Your goal: In the data below, one line contains "Instruction: Expand the" and a later one contains "Task: Click the Memory info icon". Print both, with every line between them, exactly and alone.

Entries taken from a collection:
==*==
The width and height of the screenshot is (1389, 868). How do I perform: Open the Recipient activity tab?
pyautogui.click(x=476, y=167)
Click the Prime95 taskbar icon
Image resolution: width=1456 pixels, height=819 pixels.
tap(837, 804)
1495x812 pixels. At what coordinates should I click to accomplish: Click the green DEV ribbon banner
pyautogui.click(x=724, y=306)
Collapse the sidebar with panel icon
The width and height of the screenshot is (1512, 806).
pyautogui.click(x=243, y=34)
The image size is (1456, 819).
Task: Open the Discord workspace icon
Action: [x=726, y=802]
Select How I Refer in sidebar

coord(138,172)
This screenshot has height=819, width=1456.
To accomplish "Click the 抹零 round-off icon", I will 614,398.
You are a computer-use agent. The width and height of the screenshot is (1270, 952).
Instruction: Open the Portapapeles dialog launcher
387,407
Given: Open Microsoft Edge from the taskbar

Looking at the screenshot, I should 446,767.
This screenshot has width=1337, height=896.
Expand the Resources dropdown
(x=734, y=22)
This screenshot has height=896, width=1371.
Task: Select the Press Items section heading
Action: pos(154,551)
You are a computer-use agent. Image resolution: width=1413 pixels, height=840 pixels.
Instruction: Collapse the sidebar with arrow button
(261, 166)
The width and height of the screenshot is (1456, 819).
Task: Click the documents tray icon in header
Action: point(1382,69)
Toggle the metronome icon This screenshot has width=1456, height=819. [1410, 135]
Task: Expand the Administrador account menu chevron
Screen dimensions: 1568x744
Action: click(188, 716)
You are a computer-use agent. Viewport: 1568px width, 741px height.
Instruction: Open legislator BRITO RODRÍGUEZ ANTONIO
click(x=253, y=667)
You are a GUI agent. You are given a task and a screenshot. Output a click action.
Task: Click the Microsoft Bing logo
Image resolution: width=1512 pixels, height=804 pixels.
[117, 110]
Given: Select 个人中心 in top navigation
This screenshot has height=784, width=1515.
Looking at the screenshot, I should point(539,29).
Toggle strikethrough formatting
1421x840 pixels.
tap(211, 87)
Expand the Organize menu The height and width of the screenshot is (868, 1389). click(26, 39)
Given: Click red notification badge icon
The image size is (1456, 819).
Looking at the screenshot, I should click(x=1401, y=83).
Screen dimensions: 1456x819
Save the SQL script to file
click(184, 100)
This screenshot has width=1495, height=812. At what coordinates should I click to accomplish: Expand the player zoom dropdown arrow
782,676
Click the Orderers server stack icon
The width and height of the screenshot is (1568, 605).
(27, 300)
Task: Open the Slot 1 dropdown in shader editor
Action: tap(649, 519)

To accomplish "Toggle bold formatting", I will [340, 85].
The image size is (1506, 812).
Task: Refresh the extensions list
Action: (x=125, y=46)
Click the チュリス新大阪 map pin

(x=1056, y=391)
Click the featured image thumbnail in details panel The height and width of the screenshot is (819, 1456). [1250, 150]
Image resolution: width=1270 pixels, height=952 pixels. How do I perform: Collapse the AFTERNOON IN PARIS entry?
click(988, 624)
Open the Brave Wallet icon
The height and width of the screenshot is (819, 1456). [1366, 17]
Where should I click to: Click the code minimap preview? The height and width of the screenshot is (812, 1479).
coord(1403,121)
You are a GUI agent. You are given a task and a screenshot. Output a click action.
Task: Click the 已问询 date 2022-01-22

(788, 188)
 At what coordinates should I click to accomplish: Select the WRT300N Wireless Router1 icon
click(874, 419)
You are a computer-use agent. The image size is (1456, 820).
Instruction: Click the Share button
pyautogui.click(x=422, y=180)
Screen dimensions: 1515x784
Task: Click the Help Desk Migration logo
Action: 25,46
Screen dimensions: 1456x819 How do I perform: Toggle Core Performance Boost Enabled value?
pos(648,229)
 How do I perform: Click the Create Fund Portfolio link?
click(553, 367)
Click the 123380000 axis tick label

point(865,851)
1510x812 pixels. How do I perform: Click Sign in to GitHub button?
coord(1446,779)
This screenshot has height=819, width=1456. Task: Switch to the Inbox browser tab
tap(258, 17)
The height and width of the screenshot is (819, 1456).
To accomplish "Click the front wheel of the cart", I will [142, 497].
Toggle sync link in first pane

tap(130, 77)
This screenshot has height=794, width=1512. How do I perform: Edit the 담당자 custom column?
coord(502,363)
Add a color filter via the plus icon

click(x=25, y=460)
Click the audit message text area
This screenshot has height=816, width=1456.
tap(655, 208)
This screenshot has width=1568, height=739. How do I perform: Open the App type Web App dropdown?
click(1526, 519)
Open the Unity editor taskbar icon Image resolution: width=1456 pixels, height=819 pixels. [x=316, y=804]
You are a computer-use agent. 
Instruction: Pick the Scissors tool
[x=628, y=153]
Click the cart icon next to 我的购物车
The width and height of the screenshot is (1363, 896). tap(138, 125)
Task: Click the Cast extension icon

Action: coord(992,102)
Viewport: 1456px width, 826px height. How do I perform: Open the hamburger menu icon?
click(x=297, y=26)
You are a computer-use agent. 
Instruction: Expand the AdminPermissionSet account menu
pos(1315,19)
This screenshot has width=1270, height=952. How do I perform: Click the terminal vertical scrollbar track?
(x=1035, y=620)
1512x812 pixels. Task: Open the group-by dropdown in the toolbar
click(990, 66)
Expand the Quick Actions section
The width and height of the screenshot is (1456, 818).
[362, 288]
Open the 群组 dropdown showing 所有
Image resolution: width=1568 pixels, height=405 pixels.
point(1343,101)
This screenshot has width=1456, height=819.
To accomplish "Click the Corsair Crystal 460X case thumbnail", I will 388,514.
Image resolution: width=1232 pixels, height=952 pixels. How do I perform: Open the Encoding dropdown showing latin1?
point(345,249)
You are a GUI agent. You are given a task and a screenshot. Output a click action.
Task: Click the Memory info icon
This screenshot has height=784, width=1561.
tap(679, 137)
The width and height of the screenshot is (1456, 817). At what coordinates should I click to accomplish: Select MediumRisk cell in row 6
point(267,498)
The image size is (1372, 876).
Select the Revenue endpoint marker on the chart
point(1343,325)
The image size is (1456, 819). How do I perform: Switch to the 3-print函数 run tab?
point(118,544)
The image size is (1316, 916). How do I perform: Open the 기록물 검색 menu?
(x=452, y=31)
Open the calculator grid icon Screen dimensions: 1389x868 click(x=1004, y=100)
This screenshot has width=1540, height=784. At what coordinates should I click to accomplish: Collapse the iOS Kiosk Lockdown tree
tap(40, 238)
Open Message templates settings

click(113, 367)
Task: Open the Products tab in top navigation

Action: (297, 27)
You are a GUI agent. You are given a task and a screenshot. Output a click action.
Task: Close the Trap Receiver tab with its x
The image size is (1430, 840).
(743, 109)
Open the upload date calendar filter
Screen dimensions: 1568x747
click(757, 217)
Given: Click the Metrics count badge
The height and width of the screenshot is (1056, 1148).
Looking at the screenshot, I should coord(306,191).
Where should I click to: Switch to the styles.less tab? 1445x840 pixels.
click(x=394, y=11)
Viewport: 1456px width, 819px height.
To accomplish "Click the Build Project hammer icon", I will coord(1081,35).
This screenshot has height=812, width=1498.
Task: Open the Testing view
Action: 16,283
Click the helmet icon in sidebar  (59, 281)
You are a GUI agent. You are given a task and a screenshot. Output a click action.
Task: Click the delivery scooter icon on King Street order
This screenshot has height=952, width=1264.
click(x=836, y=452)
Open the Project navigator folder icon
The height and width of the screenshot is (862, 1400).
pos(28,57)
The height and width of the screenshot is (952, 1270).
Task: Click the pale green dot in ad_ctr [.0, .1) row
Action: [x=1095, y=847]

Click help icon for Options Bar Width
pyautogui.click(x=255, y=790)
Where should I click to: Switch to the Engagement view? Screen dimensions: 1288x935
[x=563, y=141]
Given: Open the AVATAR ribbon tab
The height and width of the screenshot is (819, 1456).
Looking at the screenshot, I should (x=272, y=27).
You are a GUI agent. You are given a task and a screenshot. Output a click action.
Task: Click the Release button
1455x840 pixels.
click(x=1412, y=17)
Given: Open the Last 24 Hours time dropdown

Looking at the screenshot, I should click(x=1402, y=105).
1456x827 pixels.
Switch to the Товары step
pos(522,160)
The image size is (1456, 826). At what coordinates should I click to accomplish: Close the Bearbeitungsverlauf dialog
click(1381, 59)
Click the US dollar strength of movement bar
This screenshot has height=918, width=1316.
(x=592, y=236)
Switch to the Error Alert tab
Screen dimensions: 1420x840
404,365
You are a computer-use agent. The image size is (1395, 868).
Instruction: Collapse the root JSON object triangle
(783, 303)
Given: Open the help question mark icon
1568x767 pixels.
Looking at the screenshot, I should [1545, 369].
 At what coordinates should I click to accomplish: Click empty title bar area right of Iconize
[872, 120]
==*==
Answer:
Instruction: Expand the AdminPermissionSet account menu
pos(1315,19)
This screenshot has width=1270, height=952. How do I perform: Click the terminal vertical scrollbar track?
(x=1035, y=620)
1512x812 pixels. Task: Open the group-by dropdown in the toolbar
click(990, 66)
Expand the Quick Actions section
The width and height of the screenshot is (1456, 818).
[362, 288]
Open the 群组 dropdown showing 所有
Image resolution: width=1568 pixels, height=405 pixels.
point(1343,101)
This screenshot has width=1456, height=819.
To accomplish "Click the Corsair Crystal 460X case thumbnail", I will 388,514.
Image resolution: width=1232 pixels, height=952 pixels. How do I perform: Open the Encoding dropdown showing latin1?
point(345,249)
You are a GUI agent. You are given a task and a screenshot. Output a click action.
Task: Click the Memory info icon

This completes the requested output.